- Church: Episcopal Church
- Diocese: West Missouri
- Elected: May 13, 1930
- In office: 1930-1949
- Predecessor: Sidney Catlin Partridge
- Successor: Edward R. Welles II

Orders
- Ordination: April 5, 1904 (deacon) June 4, 1905 (priest) by Frank Rosebrook Millspaugh
- Consecration: October 28, 1930 by William Theodotus Capers

Personal details
- Born: February 18, 1877 Tunnel, New York, U.S.
- Died: July 19, 1961 (aged 84) Ludington, Michigan, U.S.
- Buried: Forest Hill Calvary Cemetery Kansas City, Missouri, U.S.
- Denomination: Anglican
- Parents: Nelson Horatio Spencer & Hannah E. Pratt
- Spouse: Amy Frances Moffatt ​ ​(m. 1905; died 1954)​
- Children: Kathleen Spencer

= Robert Nelson Spencer =

American bishop of West Missouri (1877–1961)

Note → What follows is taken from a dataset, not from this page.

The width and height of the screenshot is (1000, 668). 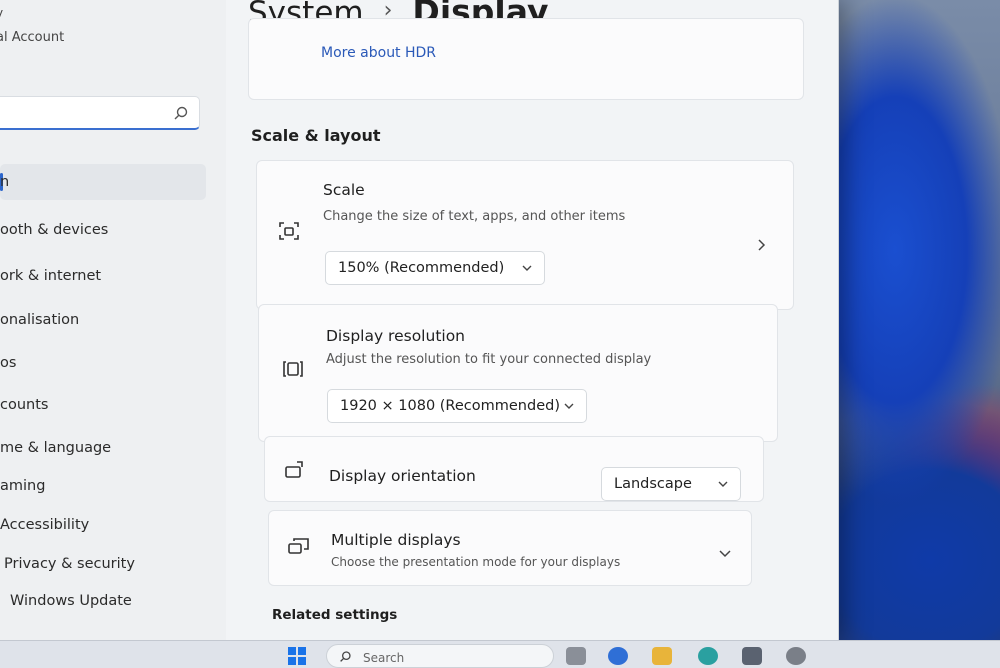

Robert Nelson Spencer (February 18, 1877 – August 19, 1961) was a hymn writer and the third bishop of West Missouri in The Episcopal Church, serving from October 28, 1930, to 1949.

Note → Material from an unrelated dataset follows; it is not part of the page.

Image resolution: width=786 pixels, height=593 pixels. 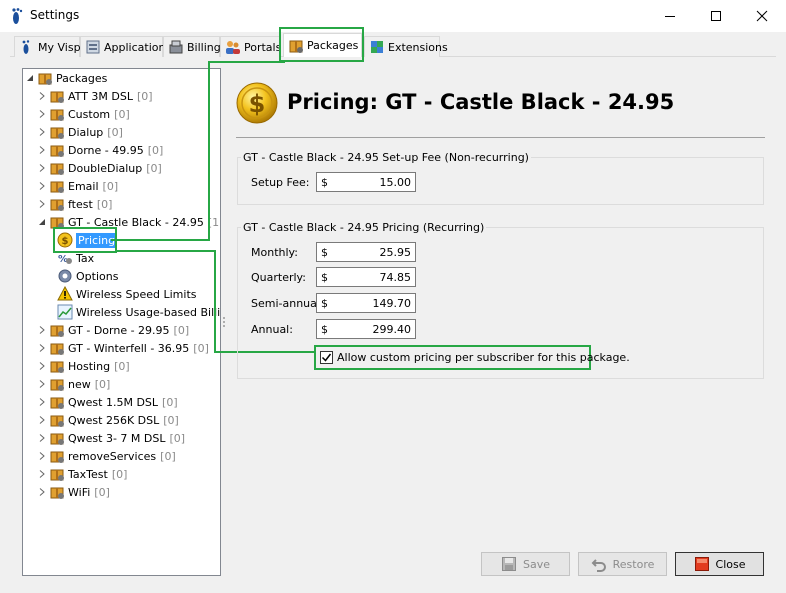 I want to click on close-window-button, so click(x=762, y=16).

==Early life and education==
Spencer was born on February 18, 1877, in Tunnel, New York, the son of Nelson Horatio Spencer and Hannah E. Pratt. He studied at Dickinson College between 1896 and 1899, and then at the Kansas Theological School, from where he graduated in 1904. He was awarded a Doctor of Divinity in 1931 and a Doctor of Laws in 1943 from Dickson.

==Ordained ministry==
Spencer was ordained deacon on April 5, 1904, and priest on June 4, 1905, by Bishop Frank Rosebrook Millspaugh of Kansas. He married Amy Frances Moffatt on September 14, 1905, and together had a daughter. He was rector of the Church of the Covenant in Junction City, Kansas, and special preacher at Fort Riley between 1904 and 1907. He was then rector of St John's Church in Springfield, Missouri, from 1907 to 1909. In 1909 he transferred to Grace and Holy Trinity Church in Kansas City, Missouri, to serve as its rector, where he remained until 1930. He was also chaplain Saint Luke's Hospital in Kansas City between 1923 and 1930.

==Bishop==
Spencer was elected Coadjutor Bishop of West Missouri during it 41st annual convention at Christ Church in St. Joseph, Missouri, on May 13, 1930. Since Bishop Partridge died a month after the elected, he automatically became the diocesan bishop elect. He was consecrated on October 28, 1930, in Grace and Holy Trinity Church by the Bishop of West Texas William Theodotus Capers. He served as acting Missionary Bishop of Salina between 1939 and 1941. He retired in 1949 and died on August 19, 1961, in Ludington, Michigan. He was buried at Forest Hill Calvary Cemetery in Kansas City.

A senior living facility in Kansas City is named for him.

==Hymns==
Spencer also wrote hymn texts. Notably he contributed to the well known hymn Eternal Father, Strong to Save and wrote O heavenly grace in holy rite descending.